Personal information
- Full name: Koen van der Biezen
- Date of birth: 10 July 1985 (age 40)
- Place of birth: Nuland, Netherlands
- Height: 1.93 m (6 ft 4 in)
- Position: Forward

Team information
- Current team: FC Engelen (head coach)

Youth career
- RKVV Nulandia
- 0000–2004: TOP Oss
- 2004–2006: Utrecht

Senior career*
- Years: Team / Apps / (Gls)
- 2006–2009: Den Bosch / 89 / (30)
- 2009–2011: Go Ahead Eagles / 57 / (29)
- 2011–2012: Cracovia / 24 / (4)
- 2012–2014: Karlsruher SC / 75 / (23)
- 2015–2016: Arminia Bielefeld / 19 / (1)
- 2016–2017: Paderborn / 44 / (5)
- 2018–2019: FC Oss / 29 / (1)
- 2019–2020: TEC / 12 / (2)
- Total:  / 349 / (95)

Managerial career
- 2024–2025: SV CHC

= Koen van der Biezen =

Dutch footballer (born 1985)

Koen van der Biezen (/nl/; born 10 July 1985) is a Dutch retired footballer who played as a forward.

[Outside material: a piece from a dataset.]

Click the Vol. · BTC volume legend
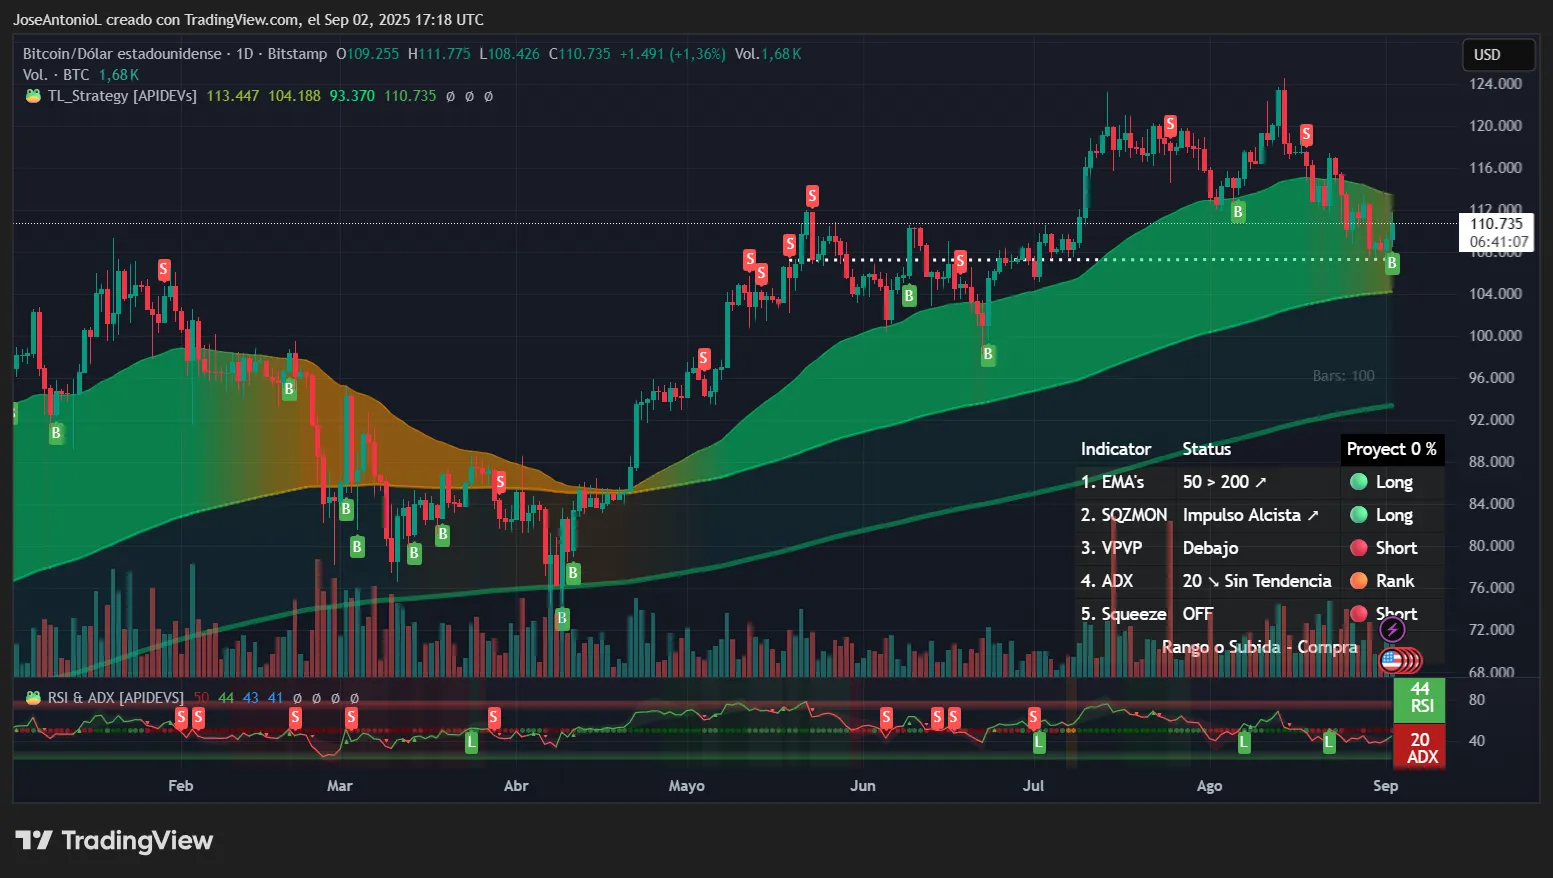The image size is (1553, 878). (56, 75)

He was the manager of SV CHC, but had to leave his post in summer 2025 since he does not have a UEFA licence for that level. He signed for lower league FC Engelen in February 2026.

==Career==
Van der Biezen was born in Nuland and started playing football at local amateur outfit Nulandia, before making his professional debut with FC Den Bosch in the 2006/07 season. He moved to Go Ahead Eagles in 2009.

In July 2011, he joined Polish club Cracovia on a three-year contract.

On 31 July 2012, he moved to German 3. Liga side Karlsruher SC on a two-year contract. After several years abroad, he left another German side, Paderborn, and returned to the Netherlands in 2018 to sign for FC Oss.